Data treatment and analysis. Bertaux's proposal (17) of the
“story of life” was accepted, which originates from everyday life,
arising from the dialogue between two people about a life event.
It starts with an intratextual descriptive approach, continuing with
an intertextual interpretive analysis. To do this, summaries
structured in matrices were used, which were then converted into
graphic representations or visual images of the identified themes.

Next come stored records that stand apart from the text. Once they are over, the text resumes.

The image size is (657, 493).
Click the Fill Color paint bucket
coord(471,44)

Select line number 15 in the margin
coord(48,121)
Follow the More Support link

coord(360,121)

Strategies such as comparison/contrast, pointing out patterns
and themes, triangulation and the search for negative cases,
were key in the process. This made possible to identify
metanarratives, such as the case of motherhood, whose results
and discussion are exposed below. No computer program was
used for the analysis process. On the contrary, manual data
processing was privileged.
Ethical aspects. Endorsement was obtained from the Ethics
Committee of the Faculty of Nursing of the University of Antioquia
according to Minutes CEI-FE 2020-21 of April 30, 2020 and from
the University San Francisco de Quito Minutes AVO-03-2021-
CEISH-USFQ. The ethical principles of the Declaration of
Helsinki corresponding to research with human beings were
followed (18). In the development of the research, pseudonyms
were used to protect the integrity and identity and maintain the
confidentiality of the participants.
RESULTS
From the generation of meta-narratives or collective narratives
resulting from the intertextual dialogue of the participants' stories,
it was possible to identify different maternal models, where the
being and the duty to be as mothers confront women with
permanent tensions between the idea of positive motherhood,
satisfactory, full of tenderness, with motherhood as a burden and
as the dispossession of themselves. In general terms, the
religious idea of motherhood stands out as a possibility of later
reward, a balm that allows sacrifice to be sustained, but also the
avoidance of guilt when faced with the decision to abort. Among
the participants' representations of motherhood, sacrificial
motherhood, omnipotent motherhood, motherhood as a burden,
perfect/imperfect motherhood and bad motherhood were
observed as trends present in the biographies, which are not
necessarily presented in an exclusive way but rather they overlap
at different times in their trajectories. This occurs depending on
the context and the transformations of the environment, whose
emphasis modulates decisions to interrupt or not their
pregnancies, which generates a varied spectrum to understand
women's decisions in relation to their sexual and reproductive
rights, as well as their diverse care trajectories.